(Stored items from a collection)
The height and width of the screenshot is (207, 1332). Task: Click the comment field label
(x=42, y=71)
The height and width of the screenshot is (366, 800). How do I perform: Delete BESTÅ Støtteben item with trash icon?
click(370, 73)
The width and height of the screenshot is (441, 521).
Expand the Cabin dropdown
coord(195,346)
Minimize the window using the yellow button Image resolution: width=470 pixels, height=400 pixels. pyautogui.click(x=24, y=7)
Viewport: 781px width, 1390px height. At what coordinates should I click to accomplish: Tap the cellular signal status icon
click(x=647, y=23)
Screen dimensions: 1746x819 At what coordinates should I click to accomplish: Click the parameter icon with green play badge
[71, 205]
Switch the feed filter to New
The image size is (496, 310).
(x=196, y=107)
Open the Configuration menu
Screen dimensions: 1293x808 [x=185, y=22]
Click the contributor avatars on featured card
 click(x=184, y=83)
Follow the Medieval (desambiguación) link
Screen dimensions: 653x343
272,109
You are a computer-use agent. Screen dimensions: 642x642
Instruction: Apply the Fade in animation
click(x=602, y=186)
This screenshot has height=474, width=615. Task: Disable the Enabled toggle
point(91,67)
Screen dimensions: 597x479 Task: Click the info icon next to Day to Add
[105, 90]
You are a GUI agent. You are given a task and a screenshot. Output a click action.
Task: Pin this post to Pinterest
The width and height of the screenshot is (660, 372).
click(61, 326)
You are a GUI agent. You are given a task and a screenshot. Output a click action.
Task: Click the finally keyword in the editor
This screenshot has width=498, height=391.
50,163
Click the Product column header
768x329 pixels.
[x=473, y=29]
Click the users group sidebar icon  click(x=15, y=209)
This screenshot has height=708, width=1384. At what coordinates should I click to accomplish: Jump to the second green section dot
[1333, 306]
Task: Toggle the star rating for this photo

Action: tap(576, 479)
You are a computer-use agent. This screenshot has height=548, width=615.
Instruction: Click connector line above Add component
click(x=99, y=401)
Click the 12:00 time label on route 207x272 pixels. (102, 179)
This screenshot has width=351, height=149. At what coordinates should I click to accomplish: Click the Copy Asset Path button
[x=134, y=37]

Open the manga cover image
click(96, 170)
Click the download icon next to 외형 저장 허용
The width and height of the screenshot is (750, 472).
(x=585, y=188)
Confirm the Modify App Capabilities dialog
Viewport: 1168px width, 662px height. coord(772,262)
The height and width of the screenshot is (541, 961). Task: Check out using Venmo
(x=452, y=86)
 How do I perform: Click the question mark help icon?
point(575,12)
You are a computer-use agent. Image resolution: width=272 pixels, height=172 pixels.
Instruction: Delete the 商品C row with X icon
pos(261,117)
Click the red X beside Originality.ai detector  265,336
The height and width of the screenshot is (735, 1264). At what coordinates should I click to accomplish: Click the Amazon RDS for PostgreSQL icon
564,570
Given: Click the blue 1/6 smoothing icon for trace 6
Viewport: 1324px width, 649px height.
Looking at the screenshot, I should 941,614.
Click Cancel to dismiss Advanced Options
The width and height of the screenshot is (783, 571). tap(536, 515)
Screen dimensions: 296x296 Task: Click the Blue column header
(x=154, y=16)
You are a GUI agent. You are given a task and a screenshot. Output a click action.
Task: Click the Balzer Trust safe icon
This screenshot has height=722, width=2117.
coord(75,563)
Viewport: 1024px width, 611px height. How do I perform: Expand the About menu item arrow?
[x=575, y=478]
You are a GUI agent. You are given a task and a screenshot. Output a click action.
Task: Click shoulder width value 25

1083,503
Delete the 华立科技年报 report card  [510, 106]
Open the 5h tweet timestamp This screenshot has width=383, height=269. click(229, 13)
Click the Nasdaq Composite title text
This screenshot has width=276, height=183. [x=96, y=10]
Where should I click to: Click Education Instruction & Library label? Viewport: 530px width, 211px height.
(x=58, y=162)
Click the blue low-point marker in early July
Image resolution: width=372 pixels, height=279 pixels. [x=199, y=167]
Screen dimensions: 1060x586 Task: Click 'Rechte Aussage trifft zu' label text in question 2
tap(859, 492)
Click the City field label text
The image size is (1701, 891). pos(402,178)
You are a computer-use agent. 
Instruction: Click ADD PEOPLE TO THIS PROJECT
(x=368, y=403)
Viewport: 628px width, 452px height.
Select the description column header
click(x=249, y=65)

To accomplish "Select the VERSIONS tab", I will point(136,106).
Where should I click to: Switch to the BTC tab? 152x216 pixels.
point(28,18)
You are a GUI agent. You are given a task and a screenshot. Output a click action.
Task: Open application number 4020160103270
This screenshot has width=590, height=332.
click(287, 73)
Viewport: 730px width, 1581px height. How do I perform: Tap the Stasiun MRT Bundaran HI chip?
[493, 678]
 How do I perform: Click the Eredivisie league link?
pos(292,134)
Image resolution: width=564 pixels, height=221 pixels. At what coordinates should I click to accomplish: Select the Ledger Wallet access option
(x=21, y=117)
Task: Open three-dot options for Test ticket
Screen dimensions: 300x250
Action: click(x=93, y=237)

**Task description**
Your answer should consist of each line above in which "computer" appears.

**Problem solution**
You are a computer-use agent. Screen dimensions: 642x642
You are a computer-use agent. This screenshot has height=548, width=615.
You are a computer-use agent. Image resolution: width=272 pixels, height=172 pixels.
You are a computer-use agent. 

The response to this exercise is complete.